Bush Gives Prisoners Second Chance to Better Life
President Bush signed the Second Chance Act Wednesday to fund programs that can help inmates become productive citizens when they come out of prison.
The legislation, which was passed unanimously in the Senate, aims to reduce recidivism and increase public safety. It authorizes $362 million to improve the way U.S. prisons prepare inmates when they reenter society.
"These grants allow churches and community groups to recruit, train and match returning inmates with mentors," said Mark Earley, president of Prison Fellowship. "Prison Fellowship knows – from 30 years of outreach to prisoners, ex-prisoners and their families – that pairing returning inmates with loving mentors from local churches is the best way to help them stay on the straight and narrow."
Prison Fellowship has worked on this legislation for four years as part of a diverse coalition of religious, civil rights and law enforcement groups.
Some of the most effective mentoring programs are run by churches and other faith-based groups that can now apply for federal grants, Bush said, according to The Associated Press.
Bush visited a faith-based program called the Jericho Program – which is helping former prisoners make a successful transition back to society – earlier this year in Baltimore, Md., where he met Thomas Boyd.
The 53-year-old had spent more than 20 years of his life using drugs and going back and forth to jail, Bush said.
"He (Boyd) remembers the day when his daughter sat down, looked him in the eye and said, 'Daddy, I think it's time you start doing something with your life,'" Bush recounted on Wednesday. "He took his daughter's advice. He sought out the Jericho reentry program."
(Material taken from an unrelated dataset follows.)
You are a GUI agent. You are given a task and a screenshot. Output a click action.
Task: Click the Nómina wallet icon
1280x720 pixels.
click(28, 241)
When he visited the program, Bush reminded them that he was "a product of a faith-based program."
"I quit drinking and it wasn't because of a government program. It required a little more powerful force than a government program in my case," he commented.
Some 700,000 inmates will be released from prison this year, according to the Bureau of Justice Statistics. But with little being done to prepare them to lead productive lives, more than half end up back in prison within three years, Prison Fellowship vice president Pat Nolan noted.
The Second Chance Act encourages community and faith-based organizations to deliver mentoring and transitional services; connects former inmates to mental health and substance abuse treatment programs; expands job training and placement services; and facilitates transitional housing and case management services.